--- Collected data entries ---
>>

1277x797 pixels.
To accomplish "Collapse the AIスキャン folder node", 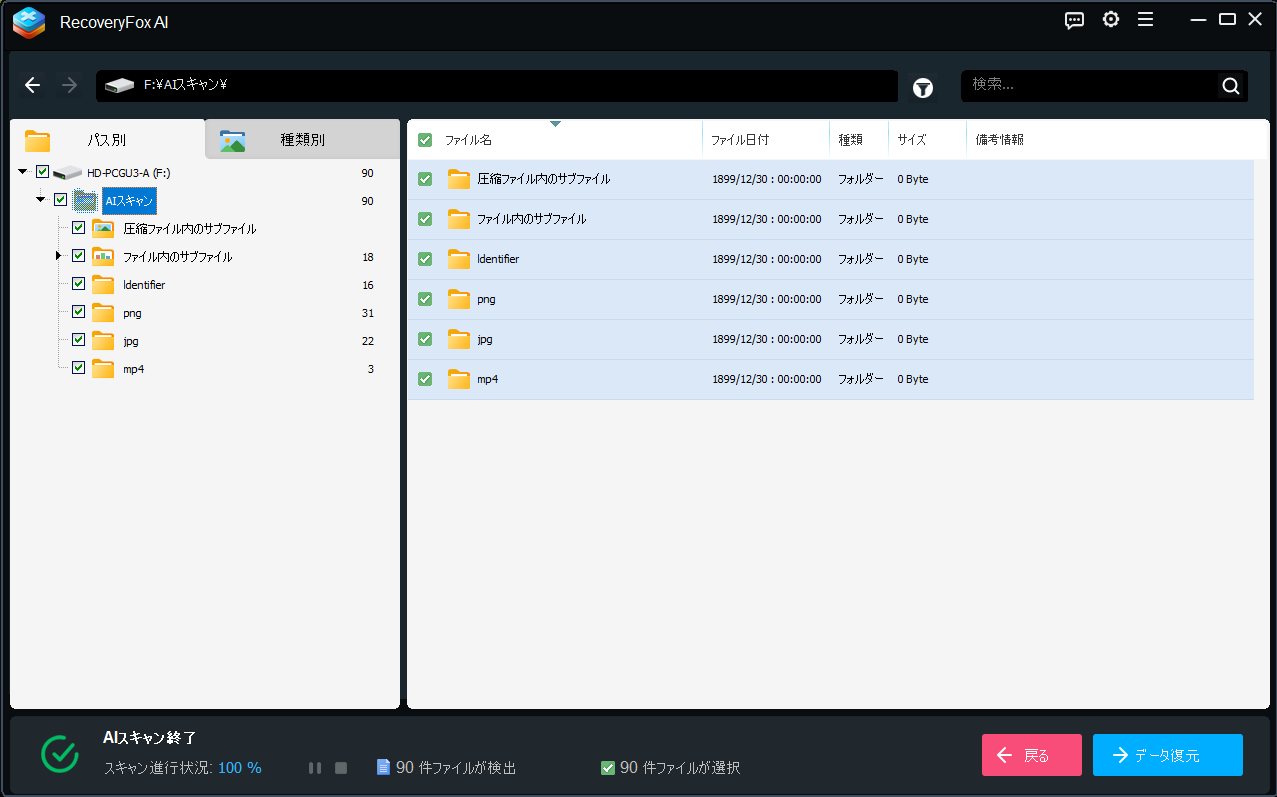I will 40,199.
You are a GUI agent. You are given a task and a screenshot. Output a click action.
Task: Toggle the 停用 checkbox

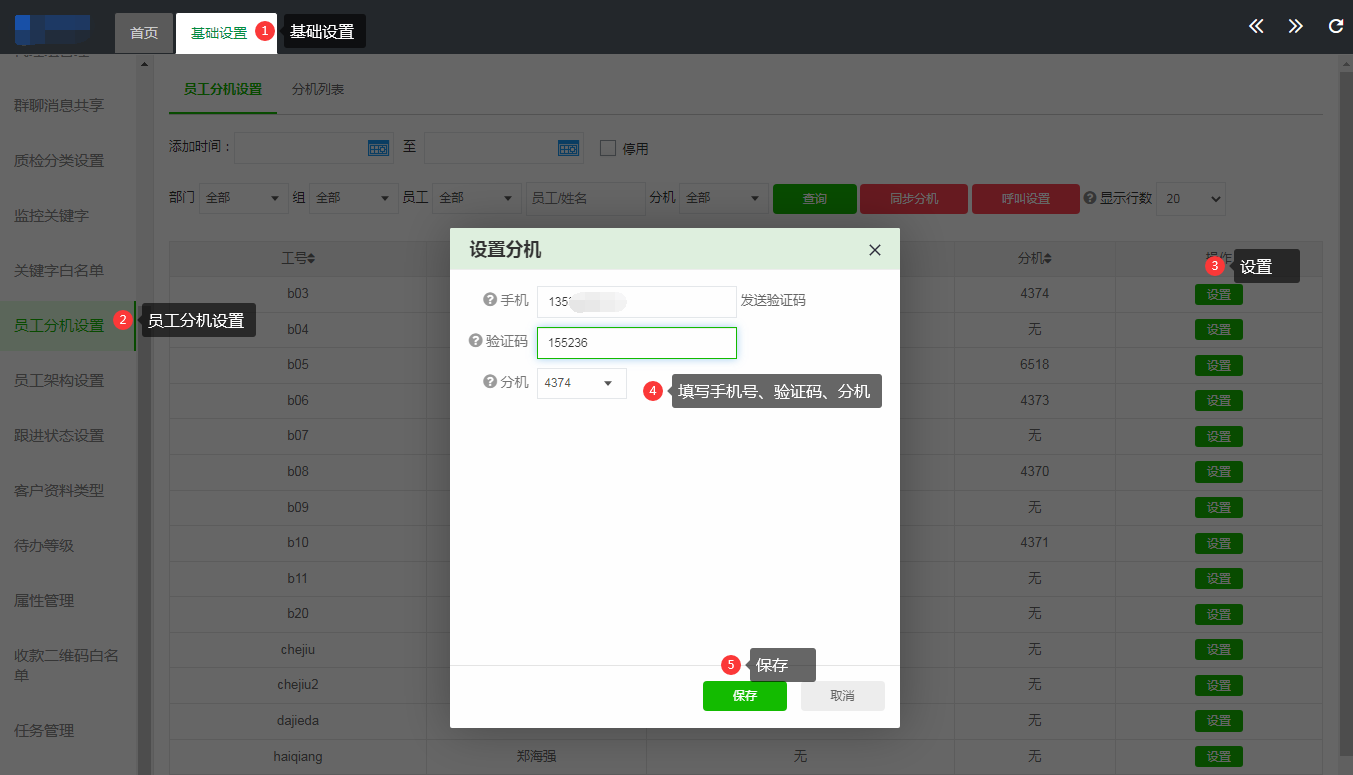click(x=608, y=148)
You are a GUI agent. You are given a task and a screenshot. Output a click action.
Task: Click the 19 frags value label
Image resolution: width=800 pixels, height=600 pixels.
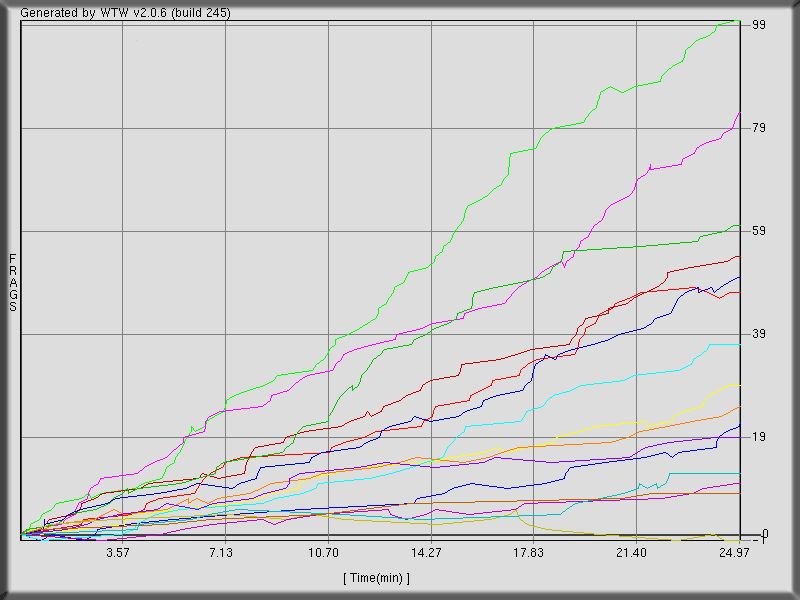(x=758, y=437)
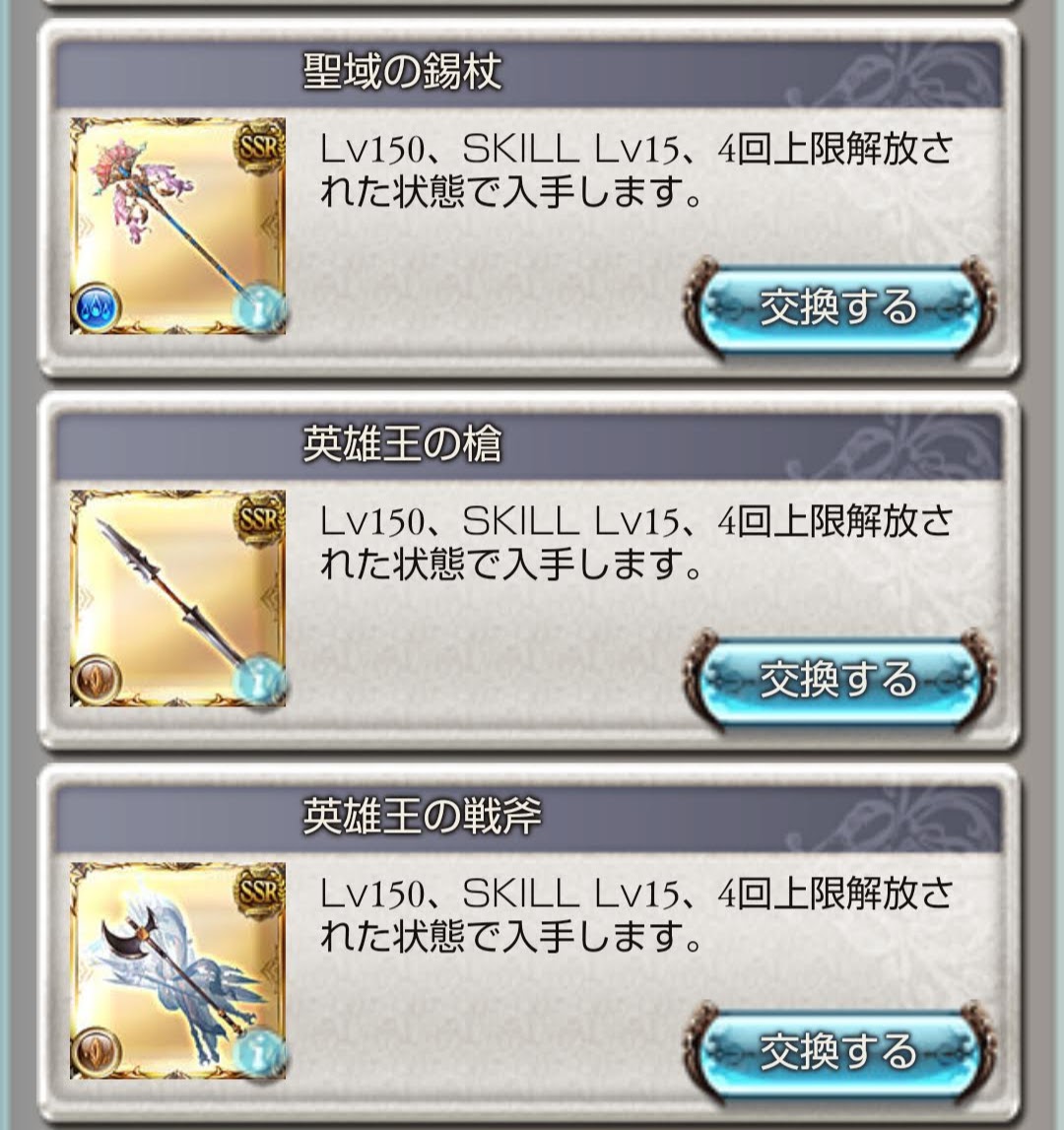Select the 英雄王の槍 spear thumbnail
Viewport: 1064px width, 1130px height.
178,598
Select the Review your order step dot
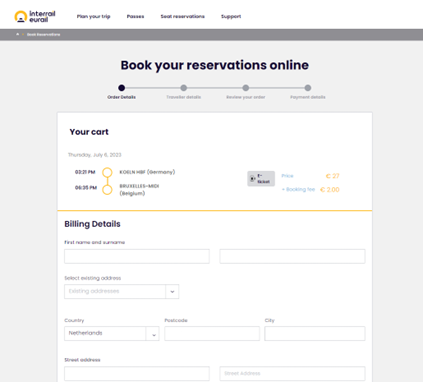The image size is (423, 382). (x=246, y=88)
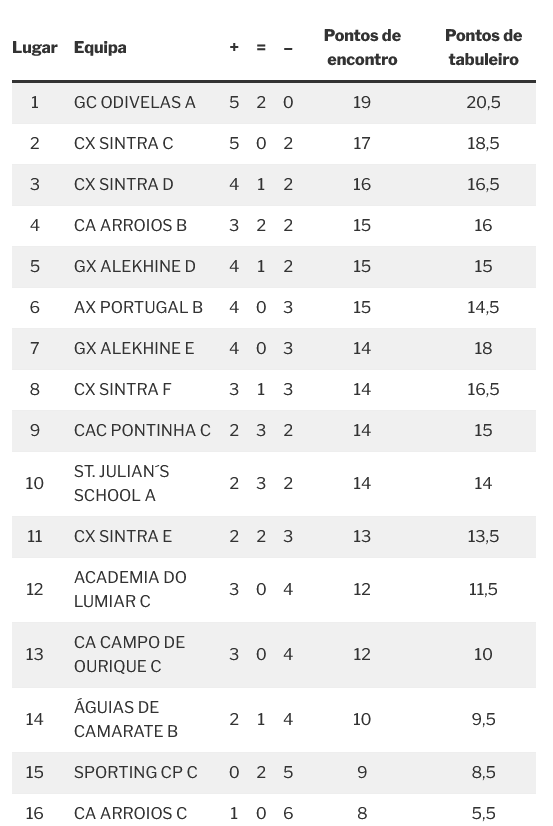553x826 pixels.
Task: Click match points 19 for Odivelas
Action: pyautogui.click(x=362, y=102)
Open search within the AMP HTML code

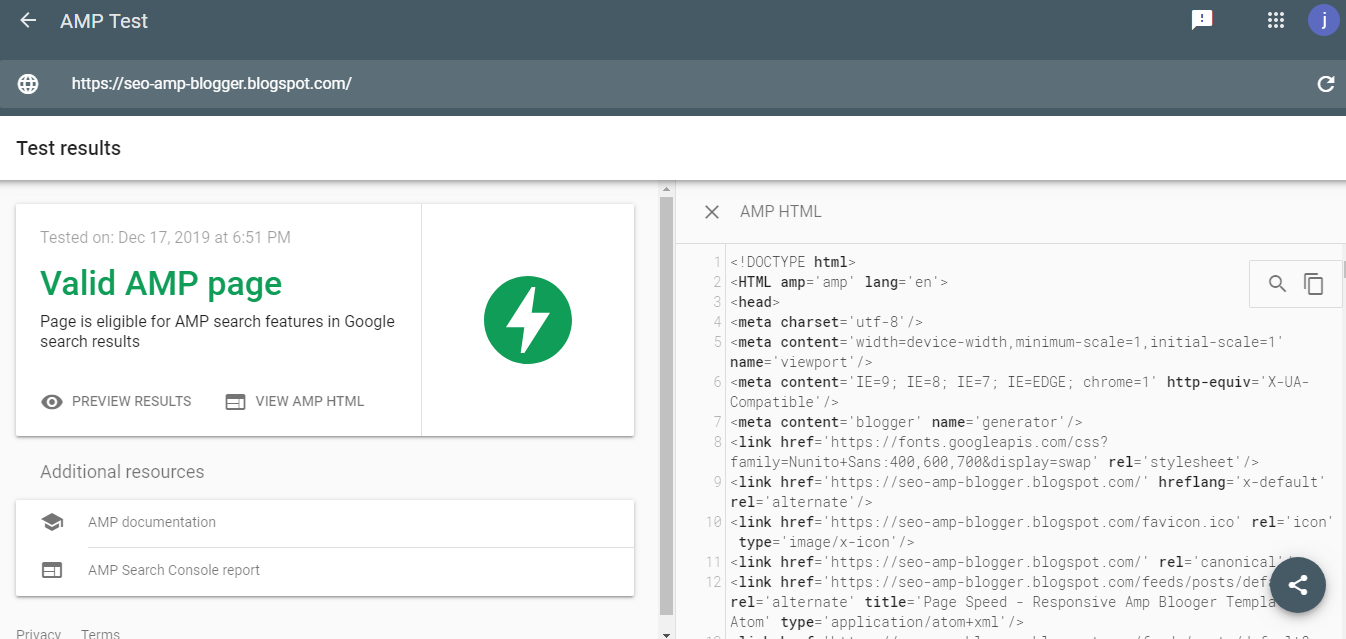tap(1277, 283)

<<

--- YOUR ASSIGNMENT ---
Among the entries above, copy exactly the stretch from the line holding "Task: Toggle the 停用 checkbox" through the line holding "Task: Click the 19 frags value label", leaving out any pictures.

--- ANSWER ---
Task: Toggle the 停用 checkbox

click(x=608, y=148)
You are a GUI agent. You are given a task and a screenshot. Output a click action.
Task: Click the 19 frags value label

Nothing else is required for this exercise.